• Tarefa indicada A
No tópico do fórum sobre a tempestade tropical JOYCE, explique por que motivo o sistema passou a ser apenas uma depressão tropical, de acordo com o próprio texto.

• Texto fornecido
-.-.-

# Tempestade Tropical JOYCE (Atlântico 2012 #AL10)



## Vince (23 Ago 2012 às 15:48)

A depressao tropical 10 intensificou-se e foi nomeada como Tempestade Tropical JOYCE


----------



## FranciscoSR (23 Ago 2012 às 22:49)

Hey Vince, tudo nice?

Olha, eu não vi como o Gordon se formou, só comecei a segui-lo quando se afastava das Bermudas e vinha em nossa direção (Açores).
Esta Joyce, está a seguir o mesmo percurso, ou semelhante?

Cumprimentos!


----------



## LMCG (23 Ago 2012 às 23:45)

FranciscoSR disse:


> Hey Vince, tudo nice?
> 
> Olha, eu não vi como o Gordon se formou, só comecei a segui-lo quando se afastava das Bermudas e vinha em nossa direção (Açores).
> Esta Joyce, está a seguir o mesmo percurso, ou semelhante?
> ...



Ve o mapa histórico de ventos do Gordon.
Quanto ao Joyce... parece que vai mesmo até às Bermudas!


----------



## FranciscoSR (24 Ago 2012 às 00:29)

Onde vejo isso? NHC?


----------



## Agreste (24 Ago 2012 às 08:20)

LMCG disse:


> Ve o mapa histórico de ventos do Gordon.
> Quanto ao Joyce... parece que vai mesmo até às Bermudas!



Parece que sim mas se vires bem, no gráfico da trajectória do NHC aparecem o Corvo e as Flores no canto superior direito.


----------



## MSantos (24 Ago 2012 às 11:39)

O JOYCE enfraqueceu devido às condições difíceis que atravessa (shear e ar seco), é agora apenas uma depressão tropical.

Deixo aqui a _forecast discussion_ para este sistema, sempre interessantes de ler. 



> 000
> WTNT45 KNHC 240848
> TCDAT5
> 
> ...


----------



## MSantos (24 Ago 2012 às 19:08)

O JOYCE já era, o NHC não vai lançar mais avisos sobre este sistema, aqui fica o ultimo:



> 000
> WTNT35 KNHC 241433
> TCPAT5
> 
> ...


----------

-.-.-

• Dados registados
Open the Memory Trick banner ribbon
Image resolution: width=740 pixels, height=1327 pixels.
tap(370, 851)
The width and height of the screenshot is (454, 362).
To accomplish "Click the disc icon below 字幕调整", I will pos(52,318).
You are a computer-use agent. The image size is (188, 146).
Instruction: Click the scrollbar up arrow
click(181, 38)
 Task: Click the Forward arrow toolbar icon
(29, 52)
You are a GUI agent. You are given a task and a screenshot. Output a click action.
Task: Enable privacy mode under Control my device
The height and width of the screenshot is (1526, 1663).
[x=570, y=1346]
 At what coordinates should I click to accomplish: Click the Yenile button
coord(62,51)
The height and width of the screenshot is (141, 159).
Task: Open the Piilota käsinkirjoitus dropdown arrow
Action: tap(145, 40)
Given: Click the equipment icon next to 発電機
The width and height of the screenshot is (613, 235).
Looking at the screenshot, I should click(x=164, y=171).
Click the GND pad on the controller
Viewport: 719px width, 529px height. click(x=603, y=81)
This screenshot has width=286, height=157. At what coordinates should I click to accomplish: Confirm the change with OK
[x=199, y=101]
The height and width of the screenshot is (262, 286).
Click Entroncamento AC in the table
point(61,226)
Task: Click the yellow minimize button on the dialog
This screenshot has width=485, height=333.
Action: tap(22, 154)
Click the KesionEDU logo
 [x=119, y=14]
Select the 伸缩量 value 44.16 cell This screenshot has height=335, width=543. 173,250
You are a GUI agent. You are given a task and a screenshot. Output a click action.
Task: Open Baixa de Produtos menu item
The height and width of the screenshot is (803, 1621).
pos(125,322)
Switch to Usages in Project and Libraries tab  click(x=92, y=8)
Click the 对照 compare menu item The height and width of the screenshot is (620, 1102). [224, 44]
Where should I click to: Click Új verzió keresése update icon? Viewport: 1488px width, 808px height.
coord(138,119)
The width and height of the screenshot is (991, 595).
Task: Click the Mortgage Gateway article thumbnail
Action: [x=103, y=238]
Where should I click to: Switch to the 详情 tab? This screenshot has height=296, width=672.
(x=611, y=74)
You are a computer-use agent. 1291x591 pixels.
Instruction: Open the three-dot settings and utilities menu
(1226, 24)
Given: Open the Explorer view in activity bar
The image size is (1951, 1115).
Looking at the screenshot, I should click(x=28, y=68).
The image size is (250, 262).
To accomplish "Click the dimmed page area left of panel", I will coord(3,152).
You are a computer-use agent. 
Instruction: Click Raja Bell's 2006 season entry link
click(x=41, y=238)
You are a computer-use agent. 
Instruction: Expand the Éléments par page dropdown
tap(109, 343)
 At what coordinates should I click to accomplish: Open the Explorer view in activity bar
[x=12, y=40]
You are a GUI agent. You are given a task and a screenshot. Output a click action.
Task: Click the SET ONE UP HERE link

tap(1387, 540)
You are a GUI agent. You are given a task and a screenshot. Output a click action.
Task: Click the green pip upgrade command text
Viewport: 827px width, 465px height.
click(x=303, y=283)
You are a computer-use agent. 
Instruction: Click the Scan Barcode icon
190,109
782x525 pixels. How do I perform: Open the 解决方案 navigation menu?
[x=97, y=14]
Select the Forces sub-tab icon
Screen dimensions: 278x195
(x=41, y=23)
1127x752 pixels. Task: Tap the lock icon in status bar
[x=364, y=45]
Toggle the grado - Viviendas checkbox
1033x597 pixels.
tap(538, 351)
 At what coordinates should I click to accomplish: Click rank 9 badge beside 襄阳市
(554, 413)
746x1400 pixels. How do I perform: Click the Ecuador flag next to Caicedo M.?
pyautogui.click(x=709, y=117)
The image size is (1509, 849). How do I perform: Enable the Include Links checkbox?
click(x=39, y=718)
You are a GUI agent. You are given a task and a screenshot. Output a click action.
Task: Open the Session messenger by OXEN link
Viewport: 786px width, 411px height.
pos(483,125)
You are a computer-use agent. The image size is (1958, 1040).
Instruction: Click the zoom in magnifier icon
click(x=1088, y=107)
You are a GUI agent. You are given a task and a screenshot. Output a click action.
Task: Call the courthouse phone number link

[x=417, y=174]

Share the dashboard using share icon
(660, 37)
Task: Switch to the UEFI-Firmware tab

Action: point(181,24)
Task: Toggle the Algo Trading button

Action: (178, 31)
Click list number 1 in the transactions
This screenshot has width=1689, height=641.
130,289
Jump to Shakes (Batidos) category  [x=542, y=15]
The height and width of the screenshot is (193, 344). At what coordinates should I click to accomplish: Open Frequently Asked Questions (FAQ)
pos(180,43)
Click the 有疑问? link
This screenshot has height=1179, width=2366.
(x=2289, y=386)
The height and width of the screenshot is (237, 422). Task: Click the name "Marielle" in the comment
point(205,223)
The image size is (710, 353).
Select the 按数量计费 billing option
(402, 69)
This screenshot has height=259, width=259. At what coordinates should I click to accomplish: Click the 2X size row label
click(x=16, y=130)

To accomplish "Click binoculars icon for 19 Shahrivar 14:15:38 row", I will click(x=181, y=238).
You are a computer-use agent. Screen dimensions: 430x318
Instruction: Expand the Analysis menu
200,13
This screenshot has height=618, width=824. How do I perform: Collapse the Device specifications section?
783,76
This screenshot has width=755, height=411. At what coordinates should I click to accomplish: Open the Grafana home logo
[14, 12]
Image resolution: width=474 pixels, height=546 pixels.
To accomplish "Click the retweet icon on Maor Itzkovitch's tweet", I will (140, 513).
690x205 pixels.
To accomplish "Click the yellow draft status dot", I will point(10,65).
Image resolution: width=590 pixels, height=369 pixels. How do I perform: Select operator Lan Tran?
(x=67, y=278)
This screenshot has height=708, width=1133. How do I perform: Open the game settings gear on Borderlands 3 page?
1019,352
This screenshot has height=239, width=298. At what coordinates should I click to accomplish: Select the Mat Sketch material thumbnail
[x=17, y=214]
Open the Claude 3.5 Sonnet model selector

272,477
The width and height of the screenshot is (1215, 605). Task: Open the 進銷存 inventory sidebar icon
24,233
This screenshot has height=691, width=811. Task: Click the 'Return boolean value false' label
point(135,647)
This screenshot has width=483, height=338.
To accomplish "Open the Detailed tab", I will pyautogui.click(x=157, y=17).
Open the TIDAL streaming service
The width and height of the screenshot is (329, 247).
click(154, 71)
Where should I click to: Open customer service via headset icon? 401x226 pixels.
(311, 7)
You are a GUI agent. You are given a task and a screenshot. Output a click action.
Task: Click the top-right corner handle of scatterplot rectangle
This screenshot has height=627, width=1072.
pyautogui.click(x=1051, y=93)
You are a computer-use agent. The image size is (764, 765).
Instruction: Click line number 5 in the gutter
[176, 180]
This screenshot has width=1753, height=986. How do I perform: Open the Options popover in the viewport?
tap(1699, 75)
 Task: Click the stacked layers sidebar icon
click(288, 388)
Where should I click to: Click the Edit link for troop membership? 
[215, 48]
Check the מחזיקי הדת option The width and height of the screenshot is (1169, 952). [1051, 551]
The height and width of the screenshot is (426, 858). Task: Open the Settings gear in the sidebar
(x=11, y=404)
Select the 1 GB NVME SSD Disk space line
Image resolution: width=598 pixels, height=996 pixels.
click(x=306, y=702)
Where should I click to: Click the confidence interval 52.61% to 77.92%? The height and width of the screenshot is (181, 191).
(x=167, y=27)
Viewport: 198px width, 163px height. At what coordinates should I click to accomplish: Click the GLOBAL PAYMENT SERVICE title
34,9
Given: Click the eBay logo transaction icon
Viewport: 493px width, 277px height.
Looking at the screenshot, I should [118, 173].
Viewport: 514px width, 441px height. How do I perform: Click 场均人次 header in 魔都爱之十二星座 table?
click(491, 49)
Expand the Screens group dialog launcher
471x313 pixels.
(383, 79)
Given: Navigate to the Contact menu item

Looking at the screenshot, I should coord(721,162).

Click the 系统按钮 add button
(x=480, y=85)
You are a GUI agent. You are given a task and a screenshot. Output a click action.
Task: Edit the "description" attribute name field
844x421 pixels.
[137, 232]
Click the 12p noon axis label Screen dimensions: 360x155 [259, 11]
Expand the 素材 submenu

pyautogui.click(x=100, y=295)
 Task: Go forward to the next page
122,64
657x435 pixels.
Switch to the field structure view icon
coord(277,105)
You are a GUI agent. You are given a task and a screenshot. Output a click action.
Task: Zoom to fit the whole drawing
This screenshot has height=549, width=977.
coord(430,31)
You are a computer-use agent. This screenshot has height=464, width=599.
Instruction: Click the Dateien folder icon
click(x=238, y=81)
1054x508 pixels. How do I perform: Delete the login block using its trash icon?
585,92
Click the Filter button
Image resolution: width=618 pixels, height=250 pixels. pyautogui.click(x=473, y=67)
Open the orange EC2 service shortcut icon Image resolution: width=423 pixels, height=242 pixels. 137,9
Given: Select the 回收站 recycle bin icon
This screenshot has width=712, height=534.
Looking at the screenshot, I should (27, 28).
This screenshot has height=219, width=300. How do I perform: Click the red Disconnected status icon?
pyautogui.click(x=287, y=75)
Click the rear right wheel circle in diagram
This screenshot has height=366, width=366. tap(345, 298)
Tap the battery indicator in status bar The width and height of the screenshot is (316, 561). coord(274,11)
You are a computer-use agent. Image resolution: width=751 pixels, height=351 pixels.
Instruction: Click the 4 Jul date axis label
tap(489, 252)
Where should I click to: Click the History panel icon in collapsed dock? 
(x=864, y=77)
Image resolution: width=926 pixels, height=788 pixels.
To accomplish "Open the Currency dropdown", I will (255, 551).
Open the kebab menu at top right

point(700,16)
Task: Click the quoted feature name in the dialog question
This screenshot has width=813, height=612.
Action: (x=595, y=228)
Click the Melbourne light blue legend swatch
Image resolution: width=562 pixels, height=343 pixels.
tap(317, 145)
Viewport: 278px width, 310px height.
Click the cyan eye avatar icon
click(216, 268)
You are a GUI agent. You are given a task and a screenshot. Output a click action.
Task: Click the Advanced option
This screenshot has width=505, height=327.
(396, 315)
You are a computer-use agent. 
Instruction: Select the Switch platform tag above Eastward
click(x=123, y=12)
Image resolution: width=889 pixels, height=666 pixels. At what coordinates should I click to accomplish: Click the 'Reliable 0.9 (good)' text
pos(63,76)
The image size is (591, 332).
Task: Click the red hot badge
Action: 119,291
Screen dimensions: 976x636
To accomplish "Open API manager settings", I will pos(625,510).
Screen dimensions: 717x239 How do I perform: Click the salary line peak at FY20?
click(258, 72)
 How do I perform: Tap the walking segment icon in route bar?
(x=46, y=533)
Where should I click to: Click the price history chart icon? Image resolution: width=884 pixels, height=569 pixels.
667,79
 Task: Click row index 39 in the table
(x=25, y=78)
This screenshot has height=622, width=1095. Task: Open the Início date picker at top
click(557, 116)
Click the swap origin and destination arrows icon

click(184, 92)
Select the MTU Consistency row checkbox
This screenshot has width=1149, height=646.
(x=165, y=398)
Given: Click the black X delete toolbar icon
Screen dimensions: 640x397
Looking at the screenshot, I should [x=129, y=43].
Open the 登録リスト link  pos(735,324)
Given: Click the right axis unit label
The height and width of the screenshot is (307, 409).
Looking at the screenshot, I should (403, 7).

-.-.-

• Tarefa indicada B
Apresente, em lista numerada e sem linhas em branco, o trecho das entradas que começa na linha que contém "Image resolution: width=926" e termina na linha que contém "I will pos(625,510).", ambas incluídas.

• Resposta A
O JOYCE enfraqueceu devido às condições difíceis que atravessava, o shear e o ar seco. Por isso passou a ser apenas uma depressão tropical.

• Resposta B
1. Image resolution: width=926 pixels, height=788 pixels.
2. To accomplish "Open the Currency dropdown", I will (255, 551).
3. Open the kebab menu at top right
4. point(700,16)
5. Task: Click the quoted feature name in the dialog question
6. This screenshot has width=813, height=612.
7. Action: (x=595, y=228)
8. Click the Melbourne light blue legend swatch
9. Image resolution: width=562 pixels, height=343 pixels.
10. tap(317, 145)
11. Viewport: 278px width, 310px height.
12. Click the cyan eye avatar icon
13. click(216, 268)
14. You are a GUI agent. You are given a task and a screenshot. Output a click action.
15. Task: Click the Advanced option
16. This screenshot has width=505, height=327.
17. (396, 315)
18. You are a computer-use agent. 
19. Instruction: Select the Switch platform tag above Eastward
20. click(x=123, y=12)
21. Image resolution: width=889 pixels, height=666 pixels. At what coordinates should I click to accomplish: Click the 'Reliable 0.9 (good)' text
22. pos(63,76)
23. The image size is (591, 332).
24. Task: Click the red hot badge
25. Action: 119,291
26. Screen dimensions: 976x636
27. To accomplish "Open API manager settings", I will pos(625,510).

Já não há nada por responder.